§ Material to process:
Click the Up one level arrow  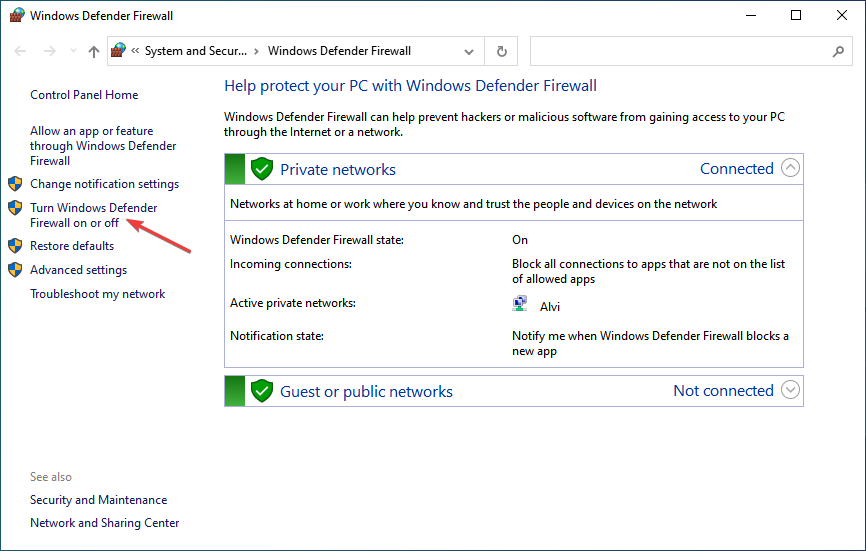[94, 51]
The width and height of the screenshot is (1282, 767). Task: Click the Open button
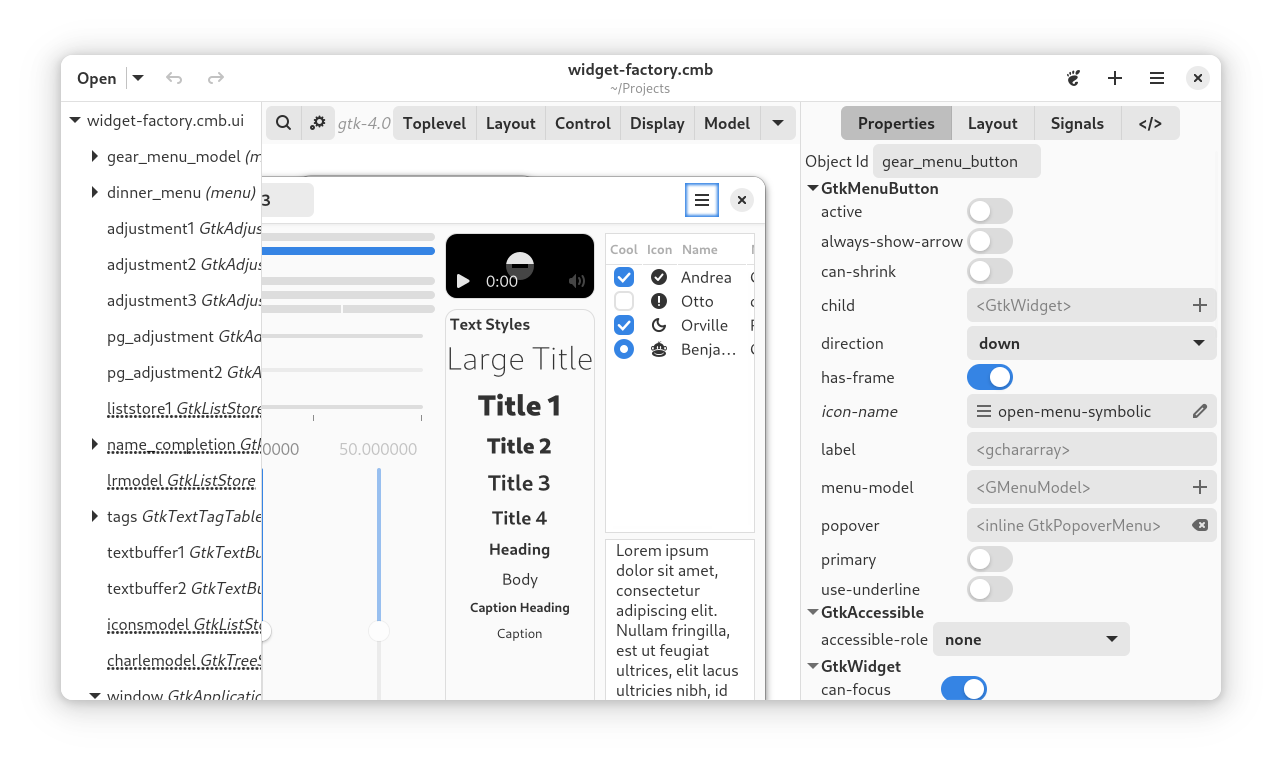[x=96, y=78]
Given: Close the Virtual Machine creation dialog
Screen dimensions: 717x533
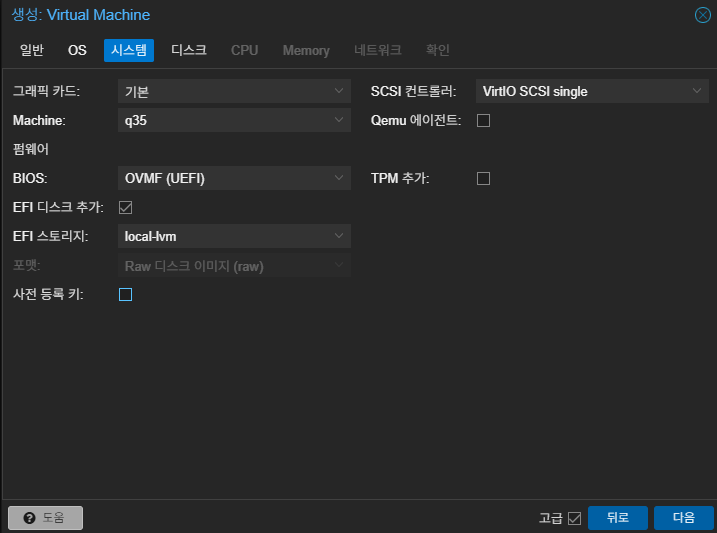Looking at the screenshot, I should coord(702,15).
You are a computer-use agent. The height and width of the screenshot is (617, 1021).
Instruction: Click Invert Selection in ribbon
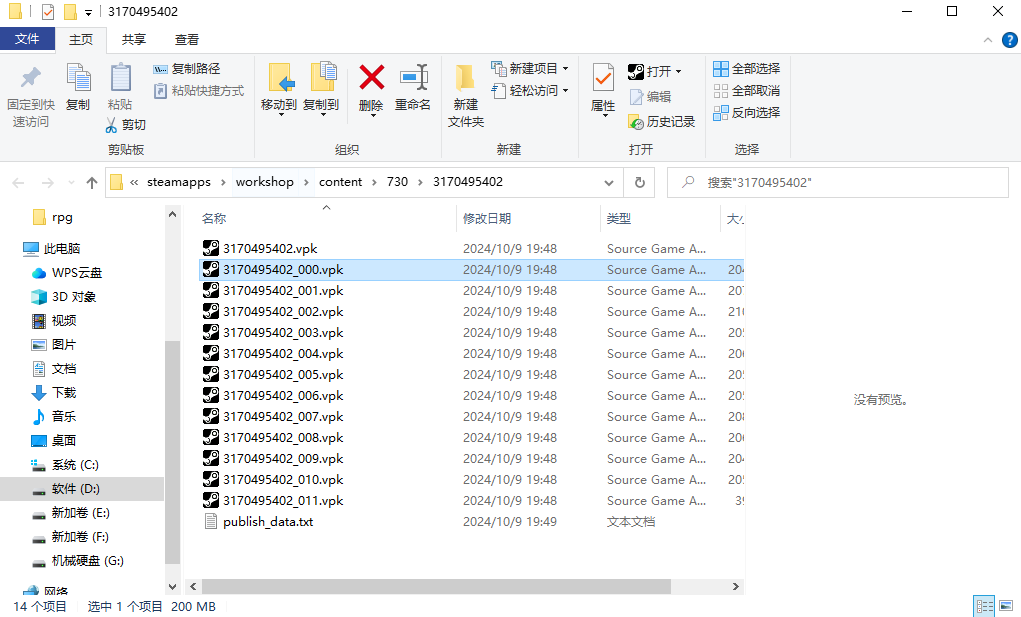(746, 113)
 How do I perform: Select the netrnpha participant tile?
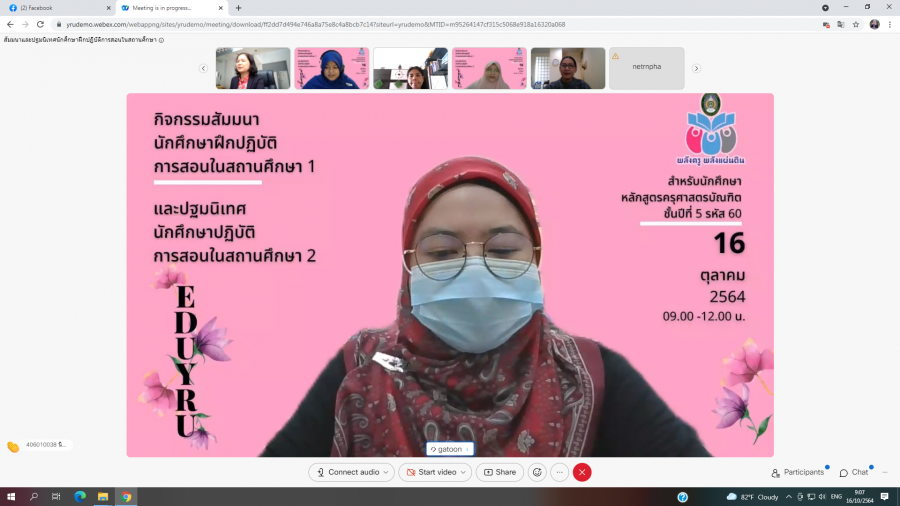pos(647,69)
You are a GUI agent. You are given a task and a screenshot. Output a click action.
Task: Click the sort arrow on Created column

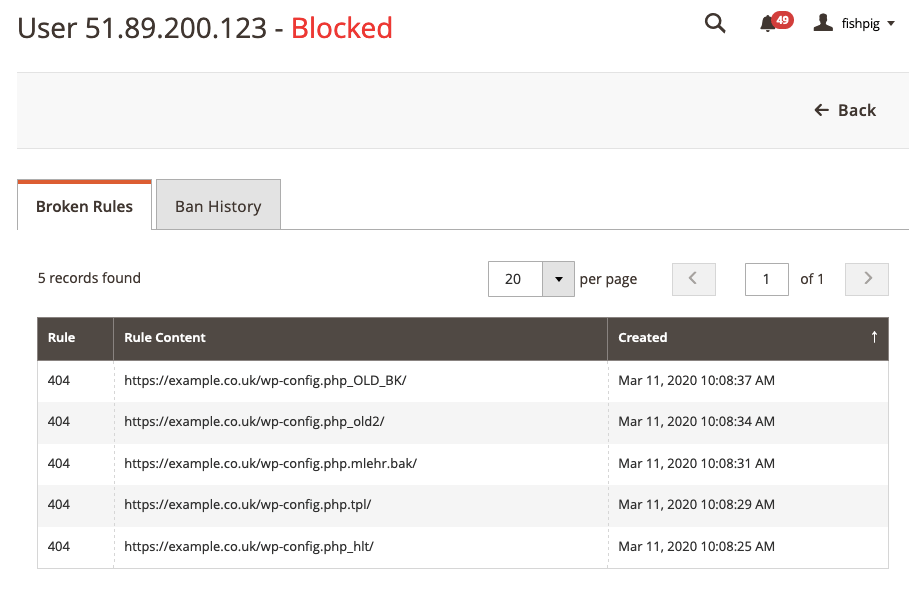(875, 338)
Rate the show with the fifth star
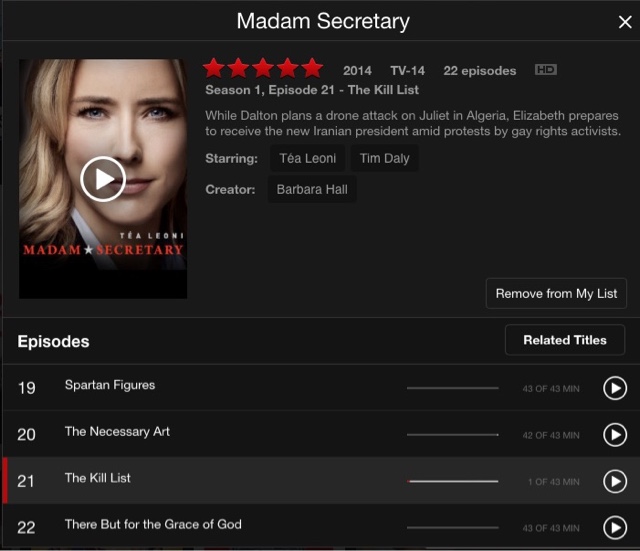The height and width of the screenshot is (551, 640). (x=313, y=68)
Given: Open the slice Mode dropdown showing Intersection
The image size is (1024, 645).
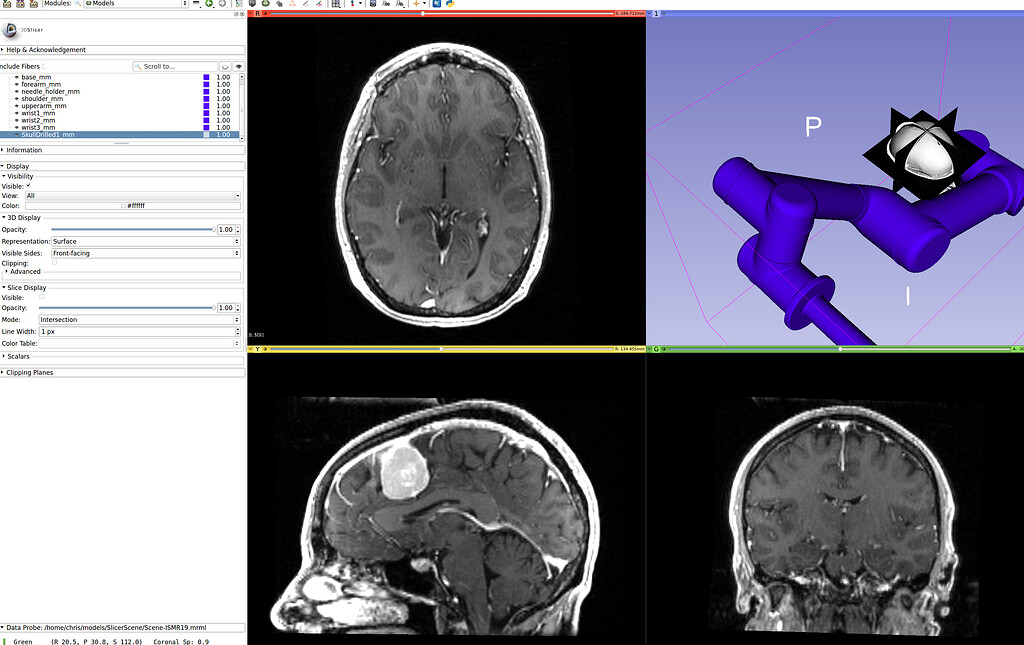Looking at the screenshot, I should [140, 320].
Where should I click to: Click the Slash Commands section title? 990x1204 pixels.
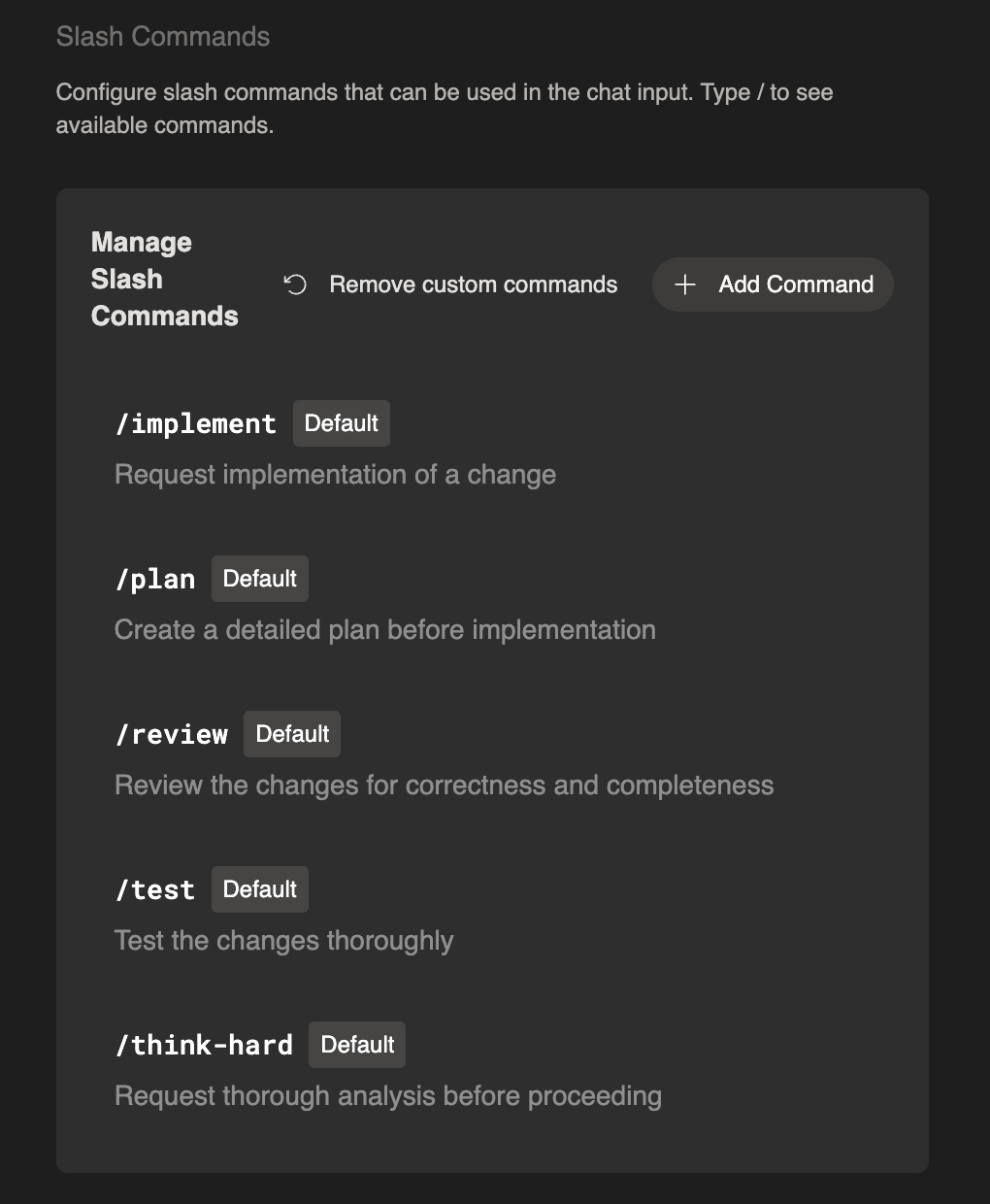(x=163, y=36)
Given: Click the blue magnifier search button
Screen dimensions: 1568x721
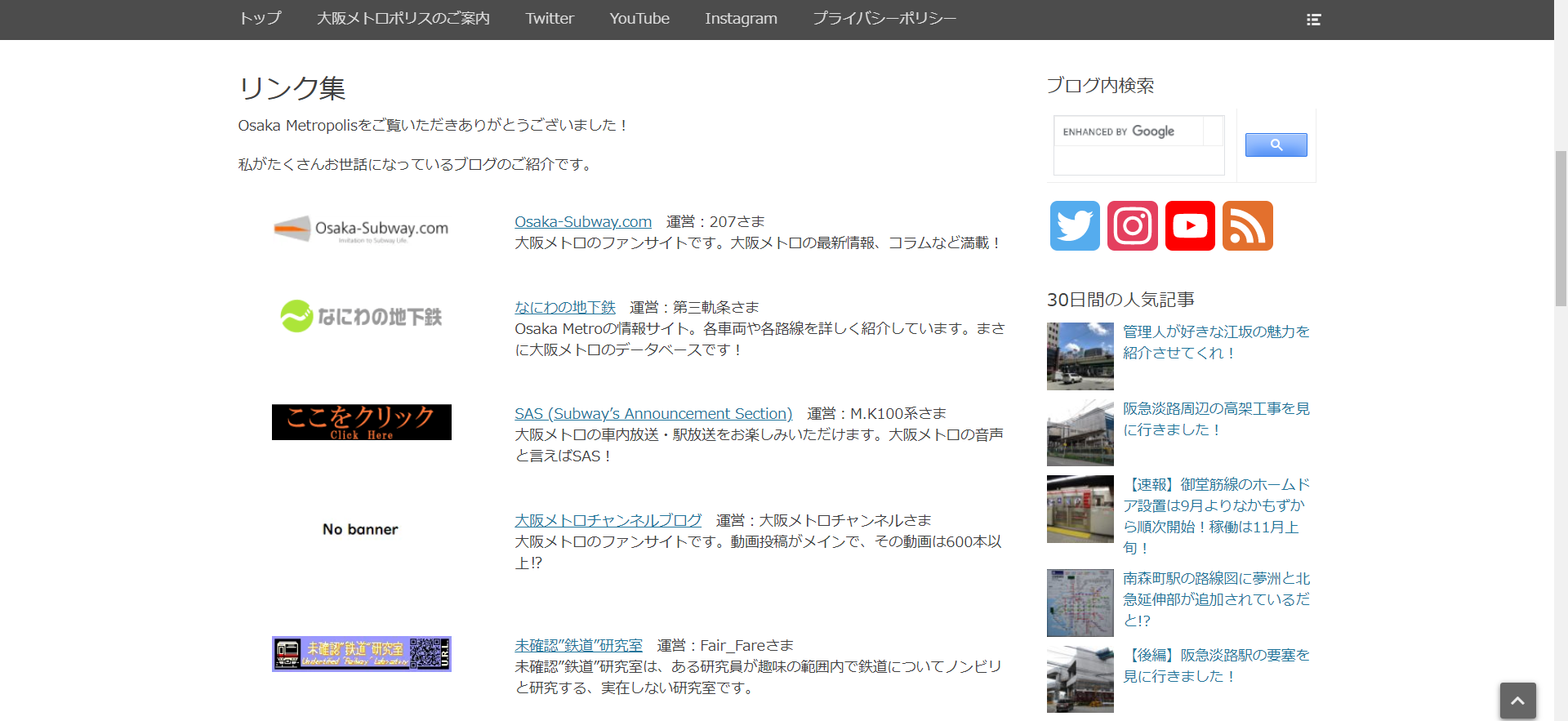Looking at the screenshot, I should (1276, 145).
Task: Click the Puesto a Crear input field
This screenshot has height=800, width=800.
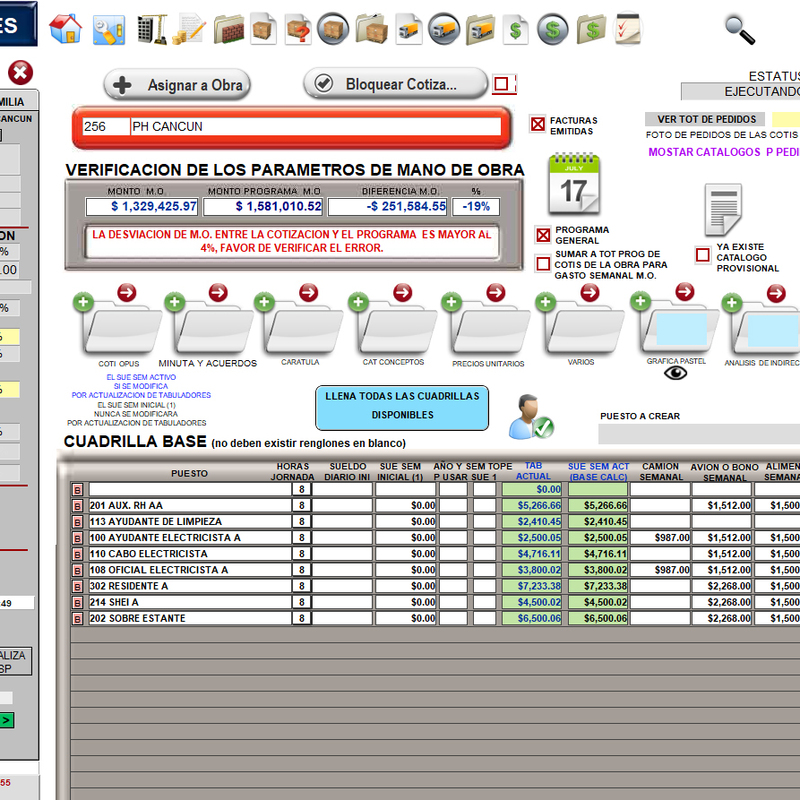Action: click(x=698, y=434)

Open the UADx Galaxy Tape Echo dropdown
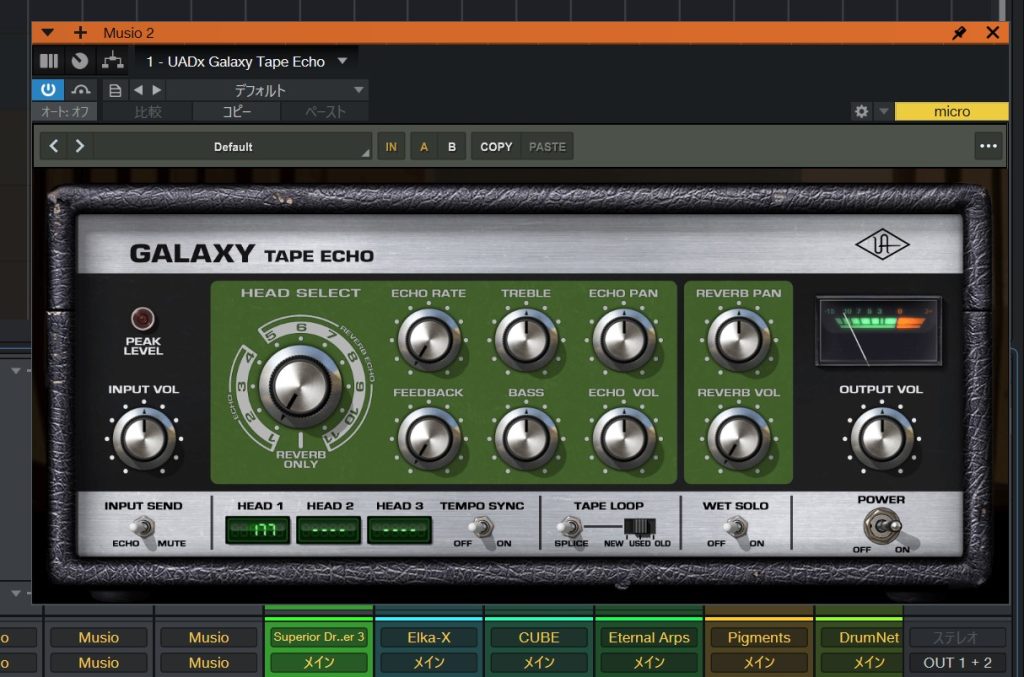[x=245, y=61]
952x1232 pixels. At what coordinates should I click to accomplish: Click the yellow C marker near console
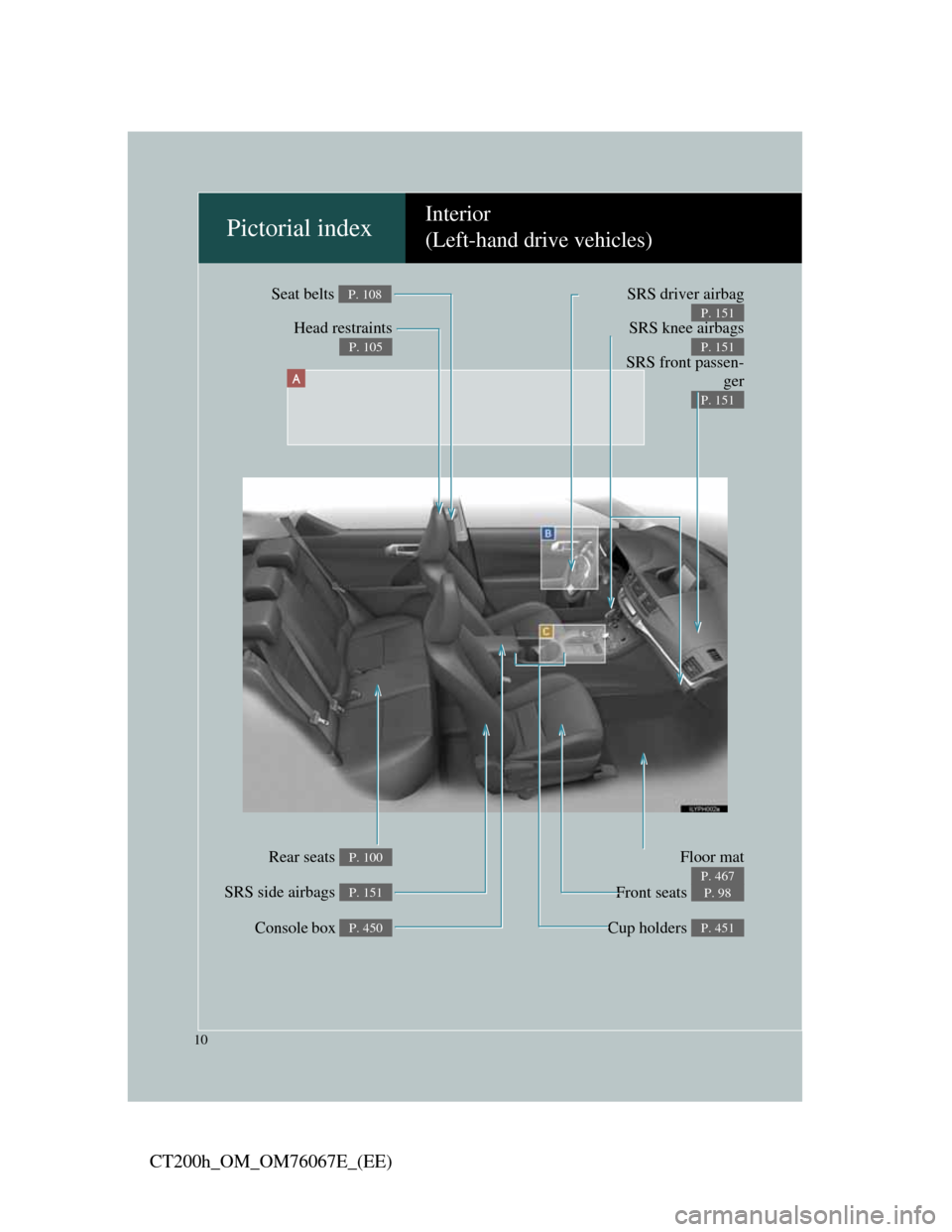coord(545,631)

§ Instructions to follow: Respond with the number of lines in the entries that include the string "agent", and nothing besides.

§ Written answer: 2